While Uzbekistan joining the EEU looks probable (see EDM, October 14), recent remarks by Foreign Minister Andulaziz Kamilov at the United Nations Security Council might hint that discussions on a return to the CSTO are premature. In his speech, Kamilov underscored that the Central Asian countries are all able to defend themselves against foreign threats, particularly those coming from Afghanistan. He publicly criticized framing Central Asia as a possible hotbed of extremism, noting, “For the last 25 years, we hear about Central Asia being about to explode any time; but this has so far never materialized” (Podrobno.az, September 28). He pointed out that Uzbekistan does not perceive the extremist threat as serious and thus has not need for active protection by any outside power. Moreover, to join the CSTO, Uzbekistan would first need to modify its Foreign Policy Concept, which establishes that the country has non-aligned status and will not join military alliances nor allow foreign military bases on its territory (Ritmeurasia.org, October 1).
Tajikistan, which hosts Russia’s largest military base abroad (the 201st base), is the only CSTO member that shares a border with Afghanistan. Some limited-scope Tsentr 2019 drills were held at Tajikistan’s Laur and Sambuli training grounds (Sputnik News, September 23). Interestingly, the country has also noticeably intensified military cooperation with China, Russia’s main competitor in the region. Just a few weeks before Tsentr 2019, in mid-August, Dushanbe and Beijing held exercises involving around 1,200 troops in total (RFE/RL, August 13).
The other small Central Asian republic, Kyrgyzstan, on the other hand seems dedicated to expanding military cooperation with Russia. Kyrgyzstani President Sooronbai Jeenbekov was the only foreign leader attending the opening of Tsentr 2019, in Orenburg (Elezgit.kg, September 21). About 500 soldiers from the Central Military District of the Russian Federation arrived in Kyrgyzstan for joint drills (Orbita.kg, September 23). This year, both countries also agreed to expand the Kant airbase—Russia’s major military installation in Kyrgyzstan (Rosbalt, April 1). Moreover, speculation has been rampant that the two governments are considering opening a second Russian military base on Kyrgyzstani soil. Russian Deputy Foreign Minister Grigory Karasin confirmed that Bishkek offered Moscow a second base two years ago but also noted that the issue is not currently under discussion (Sputnik.kg, July 20).

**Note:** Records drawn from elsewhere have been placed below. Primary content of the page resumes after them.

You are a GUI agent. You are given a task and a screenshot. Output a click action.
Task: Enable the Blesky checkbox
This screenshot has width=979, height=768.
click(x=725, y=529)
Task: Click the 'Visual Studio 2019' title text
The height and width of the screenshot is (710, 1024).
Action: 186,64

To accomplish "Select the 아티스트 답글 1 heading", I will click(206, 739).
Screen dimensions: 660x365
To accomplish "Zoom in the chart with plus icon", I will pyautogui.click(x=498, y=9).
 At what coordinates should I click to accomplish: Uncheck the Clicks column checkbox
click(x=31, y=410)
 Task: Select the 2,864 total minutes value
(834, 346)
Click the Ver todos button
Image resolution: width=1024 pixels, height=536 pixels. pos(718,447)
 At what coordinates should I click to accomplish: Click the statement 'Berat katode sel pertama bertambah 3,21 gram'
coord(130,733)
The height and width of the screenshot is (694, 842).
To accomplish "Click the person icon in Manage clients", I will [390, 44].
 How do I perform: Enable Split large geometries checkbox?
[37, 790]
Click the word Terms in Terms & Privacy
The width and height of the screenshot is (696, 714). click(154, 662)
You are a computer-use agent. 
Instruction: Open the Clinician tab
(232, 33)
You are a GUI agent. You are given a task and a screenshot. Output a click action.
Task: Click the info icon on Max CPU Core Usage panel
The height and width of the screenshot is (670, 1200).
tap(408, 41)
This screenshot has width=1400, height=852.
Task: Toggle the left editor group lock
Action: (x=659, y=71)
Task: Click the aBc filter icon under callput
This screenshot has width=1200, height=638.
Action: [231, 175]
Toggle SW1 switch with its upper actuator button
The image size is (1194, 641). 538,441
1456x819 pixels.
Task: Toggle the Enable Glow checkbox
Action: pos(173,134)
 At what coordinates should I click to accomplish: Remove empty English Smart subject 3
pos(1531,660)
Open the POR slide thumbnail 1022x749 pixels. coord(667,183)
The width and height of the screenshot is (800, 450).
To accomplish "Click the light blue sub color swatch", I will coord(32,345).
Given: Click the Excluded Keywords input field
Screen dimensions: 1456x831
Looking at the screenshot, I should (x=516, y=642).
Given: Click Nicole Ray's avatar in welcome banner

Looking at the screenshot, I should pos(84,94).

While being a message to the West about Russian military capabilities, Tsentr 2019 additionally signaled the importance of Central Asia to Moscow’s security considerations. And it has once more demonstrated the willingness of the Central Asian countries to accept Russia’s exceptional role in regional security affairs. Although China has successfully challenged Russia’s economic position in the region, Moscow continues to dominate military-security relations in Central Asia.